I would like the listing below retyped exactly, line by line.

--- Material for this exercise Enclosed Below ---

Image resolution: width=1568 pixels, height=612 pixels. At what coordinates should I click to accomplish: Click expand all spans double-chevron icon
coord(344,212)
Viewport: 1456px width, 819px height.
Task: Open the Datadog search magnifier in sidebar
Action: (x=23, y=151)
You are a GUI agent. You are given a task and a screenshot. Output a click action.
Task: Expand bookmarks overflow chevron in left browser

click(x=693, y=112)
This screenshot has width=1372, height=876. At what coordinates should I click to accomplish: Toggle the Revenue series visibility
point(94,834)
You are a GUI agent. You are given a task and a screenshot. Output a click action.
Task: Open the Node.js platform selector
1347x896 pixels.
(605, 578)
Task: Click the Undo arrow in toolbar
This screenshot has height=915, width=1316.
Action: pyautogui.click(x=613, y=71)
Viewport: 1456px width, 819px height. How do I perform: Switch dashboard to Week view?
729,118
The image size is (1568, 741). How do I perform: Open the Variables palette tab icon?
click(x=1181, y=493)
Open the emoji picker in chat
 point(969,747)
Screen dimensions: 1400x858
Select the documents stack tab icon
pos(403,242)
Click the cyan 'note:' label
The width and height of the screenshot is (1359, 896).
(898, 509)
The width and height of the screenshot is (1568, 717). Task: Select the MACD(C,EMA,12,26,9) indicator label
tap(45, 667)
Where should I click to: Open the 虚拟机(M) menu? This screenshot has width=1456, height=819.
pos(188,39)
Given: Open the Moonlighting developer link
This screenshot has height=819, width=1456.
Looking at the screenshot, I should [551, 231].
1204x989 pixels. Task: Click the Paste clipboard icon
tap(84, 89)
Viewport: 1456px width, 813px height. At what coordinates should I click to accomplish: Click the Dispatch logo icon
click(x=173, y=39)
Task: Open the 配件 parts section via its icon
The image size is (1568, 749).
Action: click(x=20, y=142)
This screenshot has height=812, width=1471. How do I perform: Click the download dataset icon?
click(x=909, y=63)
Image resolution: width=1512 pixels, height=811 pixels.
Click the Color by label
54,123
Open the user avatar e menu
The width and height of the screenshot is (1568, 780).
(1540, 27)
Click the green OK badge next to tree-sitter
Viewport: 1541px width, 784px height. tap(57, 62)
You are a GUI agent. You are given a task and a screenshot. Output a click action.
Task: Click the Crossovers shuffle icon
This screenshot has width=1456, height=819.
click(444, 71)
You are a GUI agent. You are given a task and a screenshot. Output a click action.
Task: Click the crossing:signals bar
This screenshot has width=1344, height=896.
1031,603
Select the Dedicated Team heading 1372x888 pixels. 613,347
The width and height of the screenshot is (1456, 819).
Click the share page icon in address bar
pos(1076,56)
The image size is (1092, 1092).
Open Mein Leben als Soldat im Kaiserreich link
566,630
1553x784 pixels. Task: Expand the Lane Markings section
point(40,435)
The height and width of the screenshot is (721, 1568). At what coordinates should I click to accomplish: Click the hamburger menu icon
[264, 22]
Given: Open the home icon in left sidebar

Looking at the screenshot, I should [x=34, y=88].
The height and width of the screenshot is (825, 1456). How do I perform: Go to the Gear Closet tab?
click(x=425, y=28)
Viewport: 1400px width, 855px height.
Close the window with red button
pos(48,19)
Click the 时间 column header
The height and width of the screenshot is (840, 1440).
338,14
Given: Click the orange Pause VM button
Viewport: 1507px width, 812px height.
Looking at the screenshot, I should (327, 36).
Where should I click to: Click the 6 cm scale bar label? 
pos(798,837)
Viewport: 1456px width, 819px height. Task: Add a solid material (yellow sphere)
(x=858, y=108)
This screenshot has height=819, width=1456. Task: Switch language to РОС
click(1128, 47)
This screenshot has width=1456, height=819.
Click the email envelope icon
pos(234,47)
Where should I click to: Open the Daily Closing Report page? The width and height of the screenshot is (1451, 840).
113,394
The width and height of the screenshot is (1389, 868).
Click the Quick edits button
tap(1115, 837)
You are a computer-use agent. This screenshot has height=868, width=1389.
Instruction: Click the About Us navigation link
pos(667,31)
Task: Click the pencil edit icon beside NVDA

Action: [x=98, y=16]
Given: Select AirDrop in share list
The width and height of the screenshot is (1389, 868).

--- End of Enclosed Material for this exercise ---

● Result:
Image resolution: width=1568 pixels, height=612 pixels. At what coordinates should I click to accomplish: Click expand all spans double-chevron icon
coord(344,212)
Viewport: 1456px width, 819px height.
Task: Open the Datadog search magnifier in sidebar
Action: (x=23, y=151)
You are a GUI agent. You are given a task and a screenshot. Output a click action.
Task: Expand bookmarks overflow chevron in left browser

click(x=693, y=112)
This screenshot has width=1372, height=876. At what coordinates should I click to accomplish: Toggle the Revenue series visibility
point(94,834)
You are a GUI agent. You are given a task and a screenshot. Output a click action.
Task: Open the Node.js platform selector
1347x896 pixels.
(605, 578)
Task: Click the Undo arrow in toolbar
This screenshot has height=915, width=1316.
Action: pyautogui.click(x=613, y=71)
Viewport: 1456px width, 819px height. How do I perform: Switch dashboard to Week view?
729,118
The image size is (1568, 741). How do I perform: Open the Variables palette tab icon?
click(x=1181, y=493)
Open the emoji picker in chat
 point(969,747)
Screen dimensions: 1400x858
Select the documents stack tab icon
pos(403,242)
Click the cyan 'note:' label
The width and height of the screenshot is (1359, 896).
(898, 509)
The width and height of the screenshot is (1568, 717). Task: Select the MACD(C,EMA,12,26,9) indicator label
tap(45, 667)
Where should I click to: Open the 虚拟机(M) menu? This screenshot has width=1456, height=819.
pos(188,39)
Given: Open the Moonlighting developer link
This screenshot has height=819, width=1456.
Looking at the screenshot, I should [551, 231].
1204x989 pixels. Task: Click the Paste clipboard icon
tap(84, 89)
Viewport: 1456px width, 813px height. At what coordinates should I click to accomplish: Click the Dispatch logo icon
click(x=173, y=39)
Task: Open the 配件 parts section via its icon
The image size is (1568, 749).
Action: click(x=20, y=142)
This screenshot has height=812, width=1471. How do I perform: Click the download dataset icon?
click(x=909, y=63)
Image resolution: width=1512 pixels, height=811 pixels.
Click the Color by label
54,123
Open the user avatar e menu
The width and height of the screenshot is (1568, 780).
(1540, 27)
Click the green OK badge next to tree-sitter
Viewport: 1541px width, 784px height. tap(57, 62)
You are a GUI agent. You are given a task and a screenshot. Output a click action.
Task: Click the Crossovers shuffle icon
This screenshot has width=1456, height=819.
click(444, 71)
You are a GUI agent. You are given a task and a screenshot. Output a click action.
Task: Click the crossing:signals bar
This screenshot has width=1344, height=896.
1031,603
Select the Dedicated Team heading 1372x888 pixels. 613,347
The width and height of the screenshot is (1456, 819).
Click the share page icon in address bar
pos(1076,56)
The image size is (1092, 1092).
Open Mein Leben als Soldat im Kaiserreich link
566,630
1553x784 pixels. Task: Expand the Lane Markings section
point(40,435)
The height and width of the screenshot is (721, 1568). At what coordinates should I click to accomplish: Click the hamburger menu icon
[264, 22]
Given: Open the home icon in left sidebar

Looking at the screenshot, I should [x=34, y=88].
The height and width of the screenshot is (825, 1456). How do I perform: Go to the Gear Closet tab?
click(x=425, y=28)
Viewport: 1400px width, 855px height.
Close the window with red button
pos(48,19)
Click the 时间 column header
The height and width of the screenshot is (840, 1440).
338,14
Given: Click the orange Pause VM button
Viewport: 1507px width, 812px height.
Looking at the screenshot, I should (327, 36).
Where should I click to: Click the 6 cm scale bar label? 
pos(798,837)
Viewport: 1456px width, 819px height. Task: Add a solid material (yellow sphere)
(x=858, y=108)
This screenshot has height=819, width=1456. Task: Switch language to РОС
click(1128, 47)
This screenshot has width=1456, height=819.
Click the email envelope icon
pos(234,47)
Where should I click to: Open the Daily Closing Report page? The width and height of the screenshot is (1451, 840).
113,394
The width and height of the screenshot is (1389, 868).
Click the Quick edits button
tap(1115, 837)
You are a computer-use agent. This screenshot has height=868, width=1389.
Instruction: Click the About Us navigation link
pos(667,31)
Task: Click the pencil edit icon beside NVDA

Action: [x=98, y=16]
Given: Select AirDrop in share list
The width and height of the screenshot is (1389, 868).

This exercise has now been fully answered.